Exercise description: Rewrite every one of the rows below as a numbered list, dropping any blank lines.

Records for processing:
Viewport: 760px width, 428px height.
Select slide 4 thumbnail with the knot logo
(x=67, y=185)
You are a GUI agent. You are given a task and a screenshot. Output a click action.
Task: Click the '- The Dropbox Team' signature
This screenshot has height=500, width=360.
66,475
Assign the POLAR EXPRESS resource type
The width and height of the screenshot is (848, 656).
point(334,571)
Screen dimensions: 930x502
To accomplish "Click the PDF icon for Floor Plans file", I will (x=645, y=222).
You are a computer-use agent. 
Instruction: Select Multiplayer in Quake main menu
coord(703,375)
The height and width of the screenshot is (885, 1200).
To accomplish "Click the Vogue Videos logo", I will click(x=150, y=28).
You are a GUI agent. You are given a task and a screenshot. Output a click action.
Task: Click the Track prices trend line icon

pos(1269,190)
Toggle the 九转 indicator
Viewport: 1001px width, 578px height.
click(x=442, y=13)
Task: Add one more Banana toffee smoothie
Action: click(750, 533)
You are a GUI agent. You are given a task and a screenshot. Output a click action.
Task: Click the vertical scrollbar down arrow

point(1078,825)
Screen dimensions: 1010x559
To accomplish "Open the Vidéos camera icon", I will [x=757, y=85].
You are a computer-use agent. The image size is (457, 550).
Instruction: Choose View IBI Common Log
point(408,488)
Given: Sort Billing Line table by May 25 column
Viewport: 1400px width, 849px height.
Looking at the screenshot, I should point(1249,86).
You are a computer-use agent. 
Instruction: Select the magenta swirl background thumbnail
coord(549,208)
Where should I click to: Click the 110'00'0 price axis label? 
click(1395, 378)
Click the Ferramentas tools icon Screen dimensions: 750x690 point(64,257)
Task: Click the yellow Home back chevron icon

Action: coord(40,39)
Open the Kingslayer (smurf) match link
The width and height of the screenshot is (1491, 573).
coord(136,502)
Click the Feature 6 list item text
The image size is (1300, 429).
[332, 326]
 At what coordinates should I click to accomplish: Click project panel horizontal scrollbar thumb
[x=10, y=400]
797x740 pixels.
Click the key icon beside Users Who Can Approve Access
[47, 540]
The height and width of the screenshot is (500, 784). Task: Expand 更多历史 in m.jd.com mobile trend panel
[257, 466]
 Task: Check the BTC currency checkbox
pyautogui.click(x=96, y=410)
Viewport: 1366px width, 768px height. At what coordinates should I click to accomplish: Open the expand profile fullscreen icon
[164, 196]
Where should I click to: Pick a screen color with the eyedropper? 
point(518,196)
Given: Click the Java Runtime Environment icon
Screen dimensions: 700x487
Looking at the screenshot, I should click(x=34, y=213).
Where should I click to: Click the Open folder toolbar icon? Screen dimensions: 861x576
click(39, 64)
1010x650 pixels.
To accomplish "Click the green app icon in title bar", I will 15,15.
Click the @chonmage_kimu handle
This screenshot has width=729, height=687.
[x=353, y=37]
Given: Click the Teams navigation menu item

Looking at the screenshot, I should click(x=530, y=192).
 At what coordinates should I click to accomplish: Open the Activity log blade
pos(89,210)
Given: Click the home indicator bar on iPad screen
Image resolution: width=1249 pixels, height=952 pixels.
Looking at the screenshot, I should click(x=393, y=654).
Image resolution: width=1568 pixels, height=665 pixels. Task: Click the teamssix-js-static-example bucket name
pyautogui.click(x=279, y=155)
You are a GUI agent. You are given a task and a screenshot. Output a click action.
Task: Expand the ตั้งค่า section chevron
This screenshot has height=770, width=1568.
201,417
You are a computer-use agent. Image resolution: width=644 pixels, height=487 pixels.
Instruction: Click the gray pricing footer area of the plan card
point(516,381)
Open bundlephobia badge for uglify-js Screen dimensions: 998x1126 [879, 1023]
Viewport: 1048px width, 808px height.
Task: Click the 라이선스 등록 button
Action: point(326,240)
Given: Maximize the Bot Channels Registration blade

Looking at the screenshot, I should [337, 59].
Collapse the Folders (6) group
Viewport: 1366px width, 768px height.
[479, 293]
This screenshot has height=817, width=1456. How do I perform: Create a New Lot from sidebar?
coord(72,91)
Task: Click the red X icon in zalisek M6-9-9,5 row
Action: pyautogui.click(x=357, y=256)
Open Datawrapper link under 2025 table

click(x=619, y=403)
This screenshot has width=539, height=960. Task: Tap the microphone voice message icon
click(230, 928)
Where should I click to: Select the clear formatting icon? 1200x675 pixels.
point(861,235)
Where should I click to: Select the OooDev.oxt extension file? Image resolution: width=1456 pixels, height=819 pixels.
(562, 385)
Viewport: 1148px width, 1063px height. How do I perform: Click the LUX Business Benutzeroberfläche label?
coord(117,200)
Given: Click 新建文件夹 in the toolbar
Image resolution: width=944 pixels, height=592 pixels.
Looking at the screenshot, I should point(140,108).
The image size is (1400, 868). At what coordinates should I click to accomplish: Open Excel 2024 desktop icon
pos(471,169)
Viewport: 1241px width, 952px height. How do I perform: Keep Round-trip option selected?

Answer to the exercise:
1. Viewport: 760px width, 428px height.
2. Select slide 4 thumbnail with the knot logo
3. (x=67, y=185)
4. You are a GUI agent. You are given a task and a screenshot. Output a click action.
5. Task: Click the '- The Dropbox Team' signature
6. This screenshot has height=500, width=360.
7. 66,475
8. Assign the POLAR EXPRESS resource type
9. The width and height of the screenshot is (848, 656).
10. point(334,571)
11. Screen dimensions: 930x502
12. To accomplish "Click the PDF icon for Floor Plans file", I will (x=645, y=222).
13. You are a computer-use agent. 
14. Instruction: Select Multiplayer in Quake main menu
15. coord(703,375)
16. The height and width of the screenshot is (885, 1200).
17. To accomplish "Click the Vogue Videos logo", I will click(x=150, y=28).
18. You are a GUI agent. You are given a task and a screenshot. Output a click action.
19. Task: Click the Track prices trend line icon
20. pos(1269,190)
21. Toggle the 九转 indicator
22. Viewport: 1001px width, 578px height.
23. click(x=442, y=13)
24. Task: Add one more Banana toffee smoothie
25. Action: click(750, 533)
26. You are a GUI agent. You are given a task and a screenshot. Output a click action.
27. Task: Click the vertical scrollbar down arrow
28. point(1078,825)
29. Screen dimensions: 1010x559
30. To accomplish "Open the Vidéos camera icon", I will [x=757, y=85].
31. You are a computer-use agent. The image size is (457, 550).
32. Instruction: Choose View IBI Common Log
33. point(408,488)
34. Given: Sort Billing Line table by May 25 column
35. Viewport: 1400px width, 849px height.
36. Looking at the screenshot, I should point(1249,86).
37. You are a computer-use agent. 
38. Instruction: Select the magenta swirl background thumbnail
39. coord(549,208)
40. Where should I click to: Click the 110'00'0 price axis label? 
41. click(1395, 378)
42. Click the Ferramentas tools icon Screen dimensions: 750x690 point(64,257)
43. Task: Click the yellow Home back chevron icon
44. Action: coord(40,39)
45. Open the Kingslayer (smurf) match link
46. The width and height of the screenshot is (1491, 573).
47. coord(136,502)
48. Click the Feature 6 list item text
49. The image size is (1300, 429).
50. [332, 326]
51.  At what coordinates should I click to accomplish: Click project panel horizontal scrollbar thumb
52. [x=10, y=400]
53. 797x740 pixels.
54. Click the key icon beside Users Who Can Approve Access
55. [47, 540]
56. The height and width of the screenshot is (500, 784). Task: Expand 更多历史 in m.jd.com mobile trend panel
57. [257, 466]
58.  Task: Check the BTC currency checkbox
59. pyautogui.click(x=96, y=410)
60. Viewport: 1366px width, 768px height. At what coordinates should I click to accomplish: Open the expand profile fullscreen icon
61. [164, 196]
62. Where should I click to: Pick a screen color with the eyedropper? 
63. point(518,196)
64. Given: Click the Java Runtime Environment icon
65. Screen dimensions: 700x487
66. Looking at the screenshot, I should click(x=34, y=213).
67. Where should I click to: Click the Open folder toolbar icon? Screen dimensions: 861x576
68. click(39, 64)
69. 1010x650 pixels.
70. To accomplish "Click the green app icon in title bar", I will 15,15.
71. Click the @chonmage_kimu handle
72. This screenshot has width=729, height=687.
73. [x=353, y=37]
74. Given: Click the Teams navigation menu item
75. Looking at the screenshot, I should click(x=530, y=192).
76.  At what coordinates should I click to accomplish: Open the Activity log blade
77. pos(89,210)
78. Given: Click the home indicator bar on iPad screen
79. Image resolution: width=1249 pixels, height=952 pixels.
80. Looking at the screenshot, I should click(x=393, y=654).
81. Image resolution: width=1568 pixels, height=665 pixels. Task: Click the teamssix-js-static-example bucket name
82. pyautogui.click(x=279, y=155)
83. You are a GUI agent. You are given a task and a screenshot. Output a click action.
84. Task: Expand the ตั้งค่า section chevron
85. This screenshot has height=770, width=1568.
86. 201,417
87. You are a computer-use agent. Image resolution: width=644 pixels, height=487 pixels.
88. Instruction: Click the gray pricing footer area of the plan card
89. point(516,381)
90. Open bundlephobia badge for uglify-js Screen dimensions: 998x1126 [879, 1023]
91. Viewport: 1048px width, 808px height.
92. Task: Click the 라이선스 등록 button
93. Action: point(326,240)
94. Given: Maximize the Bot Channels Registration blade
95. Looking at the screenshot, I should [337, 59].
96. Collapse the Folders (6) group
97. Viewport: 1366px width, 768px height.
98. [479, 293]
99. This screenshot has height=817, width=1456. How do I perform: Create a New Lot from sidebar?
100. coord(72,91)
101. Task: Click the red X icon in zalisek M6-9-9,5 row
102. Action: pyautogui.click(x=357, y=256)
103. Open Datawrapper link under 2025 table
104. click(x=619, y=403)
105. This screenshot has width=539, height=960. Task: Tap the microphone voice message icon
106. click(230, 928)
107. Where should I click to: Select the clear formatting icon? 1200x675 pixels.
108. point(861,235)
109. Where should I click to: Select the OooDev.oxt extension file? Image resolution: width=1456 pixels, height=819 pixels.
110. (562, 385)
111. Viewport: 1148px width, 1063px height. How do I perform: Click the LUX Business Benutzeroberfläche label?
112. coord(117,200)
113. Given: Click 新建文件夹 in the toolbar
114. Image resolution: width=944 pixels, height=592 pixels.
115. Looking at the screenshot, I should point(140,108).
116. The image size is (1400, 868). At what coordinates should I click to accomplish: Open Excel 2024 desktop icon
117. pos(471,169)
118. Viewport: 1241px width, 952px height. How do I perform: Keep Round-trip option selected?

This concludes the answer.